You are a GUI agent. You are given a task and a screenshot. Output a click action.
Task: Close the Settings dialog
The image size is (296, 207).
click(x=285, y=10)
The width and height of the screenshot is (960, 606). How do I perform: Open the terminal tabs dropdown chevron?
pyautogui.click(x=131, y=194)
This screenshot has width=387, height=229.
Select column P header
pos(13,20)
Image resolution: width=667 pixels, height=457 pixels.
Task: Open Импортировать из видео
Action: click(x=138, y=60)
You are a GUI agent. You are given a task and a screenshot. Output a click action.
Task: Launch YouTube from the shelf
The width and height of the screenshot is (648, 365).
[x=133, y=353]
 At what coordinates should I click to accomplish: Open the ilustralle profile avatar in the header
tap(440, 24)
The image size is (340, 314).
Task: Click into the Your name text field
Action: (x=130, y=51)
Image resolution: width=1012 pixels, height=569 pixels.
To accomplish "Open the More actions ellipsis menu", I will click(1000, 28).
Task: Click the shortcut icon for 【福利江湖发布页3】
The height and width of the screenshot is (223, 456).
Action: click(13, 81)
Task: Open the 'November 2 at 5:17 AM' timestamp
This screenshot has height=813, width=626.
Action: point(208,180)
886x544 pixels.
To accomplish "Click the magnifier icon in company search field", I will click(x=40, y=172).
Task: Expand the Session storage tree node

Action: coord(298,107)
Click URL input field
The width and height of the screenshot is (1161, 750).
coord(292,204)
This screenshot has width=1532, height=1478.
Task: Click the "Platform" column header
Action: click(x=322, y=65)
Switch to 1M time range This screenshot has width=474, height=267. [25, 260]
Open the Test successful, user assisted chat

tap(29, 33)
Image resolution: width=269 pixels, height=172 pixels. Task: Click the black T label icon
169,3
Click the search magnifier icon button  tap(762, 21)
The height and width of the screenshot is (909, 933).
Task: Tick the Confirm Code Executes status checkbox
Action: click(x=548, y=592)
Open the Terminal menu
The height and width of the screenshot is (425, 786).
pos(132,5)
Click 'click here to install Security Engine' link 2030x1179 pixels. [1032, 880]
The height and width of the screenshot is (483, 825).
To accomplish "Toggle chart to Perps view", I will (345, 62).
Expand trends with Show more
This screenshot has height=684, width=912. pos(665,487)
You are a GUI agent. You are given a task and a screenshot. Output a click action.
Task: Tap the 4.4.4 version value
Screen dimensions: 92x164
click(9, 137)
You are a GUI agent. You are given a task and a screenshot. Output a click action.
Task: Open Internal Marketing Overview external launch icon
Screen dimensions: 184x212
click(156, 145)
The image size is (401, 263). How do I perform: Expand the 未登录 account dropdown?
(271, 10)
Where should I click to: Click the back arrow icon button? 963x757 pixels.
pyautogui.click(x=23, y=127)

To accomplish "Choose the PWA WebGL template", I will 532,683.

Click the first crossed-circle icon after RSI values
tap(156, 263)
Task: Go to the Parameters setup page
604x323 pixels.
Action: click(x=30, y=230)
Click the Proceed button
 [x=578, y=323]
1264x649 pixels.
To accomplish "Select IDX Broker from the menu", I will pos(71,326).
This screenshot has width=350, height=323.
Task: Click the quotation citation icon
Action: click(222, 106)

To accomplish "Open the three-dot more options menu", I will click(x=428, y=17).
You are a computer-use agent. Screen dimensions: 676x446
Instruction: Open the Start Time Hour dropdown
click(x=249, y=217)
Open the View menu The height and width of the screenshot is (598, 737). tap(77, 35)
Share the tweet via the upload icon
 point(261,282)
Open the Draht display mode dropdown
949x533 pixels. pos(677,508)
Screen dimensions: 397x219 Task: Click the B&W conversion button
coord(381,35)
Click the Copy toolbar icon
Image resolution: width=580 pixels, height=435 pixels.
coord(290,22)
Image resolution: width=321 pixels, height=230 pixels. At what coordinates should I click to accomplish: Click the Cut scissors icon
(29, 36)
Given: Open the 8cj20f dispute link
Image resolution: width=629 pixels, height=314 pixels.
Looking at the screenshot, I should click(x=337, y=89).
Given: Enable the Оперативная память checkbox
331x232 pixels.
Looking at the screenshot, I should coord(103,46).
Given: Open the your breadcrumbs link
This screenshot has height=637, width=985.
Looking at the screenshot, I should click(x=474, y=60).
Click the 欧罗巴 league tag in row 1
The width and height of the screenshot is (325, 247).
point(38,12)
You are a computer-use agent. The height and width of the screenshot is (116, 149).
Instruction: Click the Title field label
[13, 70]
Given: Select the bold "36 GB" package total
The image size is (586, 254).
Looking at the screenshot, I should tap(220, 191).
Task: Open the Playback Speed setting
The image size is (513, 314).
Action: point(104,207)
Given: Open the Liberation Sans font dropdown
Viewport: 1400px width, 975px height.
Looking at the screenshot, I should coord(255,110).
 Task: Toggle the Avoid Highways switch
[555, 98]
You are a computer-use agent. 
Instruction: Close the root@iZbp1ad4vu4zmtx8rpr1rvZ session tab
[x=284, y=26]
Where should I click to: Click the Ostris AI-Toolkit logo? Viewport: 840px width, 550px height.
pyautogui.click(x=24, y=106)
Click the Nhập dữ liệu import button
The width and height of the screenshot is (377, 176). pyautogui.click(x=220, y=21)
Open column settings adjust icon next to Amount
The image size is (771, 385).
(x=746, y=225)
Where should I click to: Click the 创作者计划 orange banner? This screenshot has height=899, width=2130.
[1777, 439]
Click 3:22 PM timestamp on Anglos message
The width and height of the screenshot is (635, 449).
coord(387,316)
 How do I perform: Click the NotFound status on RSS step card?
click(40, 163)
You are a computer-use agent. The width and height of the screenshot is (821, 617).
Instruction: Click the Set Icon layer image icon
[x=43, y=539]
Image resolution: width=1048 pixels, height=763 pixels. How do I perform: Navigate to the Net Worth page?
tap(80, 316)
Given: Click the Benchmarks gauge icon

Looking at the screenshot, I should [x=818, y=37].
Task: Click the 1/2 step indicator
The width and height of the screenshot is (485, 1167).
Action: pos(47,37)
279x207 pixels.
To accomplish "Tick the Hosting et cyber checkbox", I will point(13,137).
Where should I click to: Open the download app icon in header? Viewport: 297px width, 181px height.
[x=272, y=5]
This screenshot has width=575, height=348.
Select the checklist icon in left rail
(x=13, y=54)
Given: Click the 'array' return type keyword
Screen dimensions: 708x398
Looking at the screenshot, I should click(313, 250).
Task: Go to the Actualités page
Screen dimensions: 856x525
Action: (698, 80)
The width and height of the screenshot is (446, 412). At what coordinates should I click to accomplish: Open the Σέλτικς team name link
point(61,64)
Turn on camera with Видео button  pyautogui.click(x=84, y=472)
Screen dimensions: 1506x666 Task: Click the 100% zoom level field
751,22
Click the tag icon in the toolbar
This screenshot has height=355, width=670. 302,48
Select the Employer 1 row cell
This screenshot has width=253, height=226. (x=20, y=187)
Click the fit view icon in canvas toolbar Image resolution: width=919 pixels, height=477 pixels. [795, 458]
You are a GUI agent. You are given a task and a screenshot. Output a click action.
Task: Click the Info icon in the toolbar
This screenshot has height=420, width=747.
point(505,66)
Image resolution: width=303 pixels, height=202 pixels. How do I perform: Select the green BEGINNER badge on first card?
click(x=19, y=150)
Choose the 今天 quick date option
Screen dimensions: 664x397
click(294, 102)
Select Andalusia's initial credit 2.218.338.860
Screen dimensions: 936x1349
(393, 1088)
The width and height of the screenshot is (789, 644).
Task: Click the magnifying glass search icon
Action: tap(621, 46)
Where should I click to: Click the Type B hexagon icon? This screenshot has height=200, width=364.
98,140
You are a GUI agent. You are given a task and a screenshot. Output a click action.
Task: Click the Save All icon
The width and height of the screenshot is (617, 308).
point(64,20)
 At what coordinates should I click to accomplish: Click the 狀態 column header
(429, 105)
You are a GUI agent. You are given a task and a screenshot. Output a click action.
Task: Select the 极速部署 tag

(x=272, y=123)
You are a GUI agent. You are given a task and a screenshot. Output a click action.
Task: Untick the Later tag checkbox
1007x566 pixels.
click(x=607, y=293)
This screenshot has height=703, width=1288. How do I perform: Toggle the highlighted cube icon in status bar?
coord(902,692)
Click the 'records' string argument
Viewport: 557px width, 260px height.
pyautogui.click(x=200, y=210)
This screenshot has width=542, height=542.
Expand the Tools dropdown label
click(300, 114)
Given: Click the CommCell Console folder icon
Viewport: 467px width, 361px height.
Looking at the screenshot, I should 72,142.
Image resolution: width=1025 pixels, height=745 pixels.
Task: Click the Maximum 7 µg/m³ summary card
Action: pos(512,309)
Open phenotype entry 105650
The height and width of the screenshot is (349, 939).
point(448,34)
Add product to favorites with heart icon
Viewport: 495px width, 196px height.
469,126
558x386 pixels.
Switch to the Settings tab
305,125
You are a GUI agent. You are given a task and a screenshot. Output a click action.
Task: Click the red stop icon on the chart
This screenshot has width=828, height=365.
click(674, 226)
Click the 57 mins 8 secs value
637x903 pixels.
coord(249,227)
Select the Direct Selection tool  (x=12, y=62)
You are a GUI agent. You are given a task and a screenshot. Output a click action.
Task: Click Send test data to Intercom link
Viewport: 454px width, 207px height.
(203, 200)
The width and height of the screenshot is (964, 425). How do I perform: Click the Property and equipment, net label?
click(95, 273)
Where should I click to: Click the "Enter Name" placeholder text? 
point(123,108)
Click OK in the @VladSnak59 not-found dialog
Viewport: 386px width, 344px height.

───

_PROBLEM REQUIREMENTS:_ Could you set down, exactly as written, the lines above between the one holding "Task: Untick the Later tag checkbox" and the one holding "Task: Click the red stop icon on the chart", inclusive, and nothing more?

_WRITTEN REPLY:_
Task: Untick the Later tag checkbox
1007x566 pixels.
click(x=607, y=293)
This screenshot has height=703, width=1288. How do I perform: Toggle the highlighted cube icon in status bar?
coord(902,692)
Click the 'records' string argument
Viewport: 557px width, 260px height.
pyautogui.click(x=200, y=210)
This screenshot has width=542, height=542.
Expand the Tools dropdown label
click(300, 114)
Given: Click the CommCell Console folder icon
Viewport: 467px width, 361px height.
Looking at the screenshot, I should 72,142.
Image resolution: width=1025 pixels, height=745 pixels.
Task: Click the Maximum 7 µg/m³ summary card
Action: pos(512,309)
Open phenotype entry 105650
The height and width of the screenshot is (349, 939).
point(448,34)
Add product to favorites with heart icon
Viewport: 495px width, 196px height.
469,126
558x386 pixels.
Switch to the Settings tab
305,125
You are a GUI agent. You are given a task and a screenshot. Output a click action.
Task: Click the red stop icon on the chart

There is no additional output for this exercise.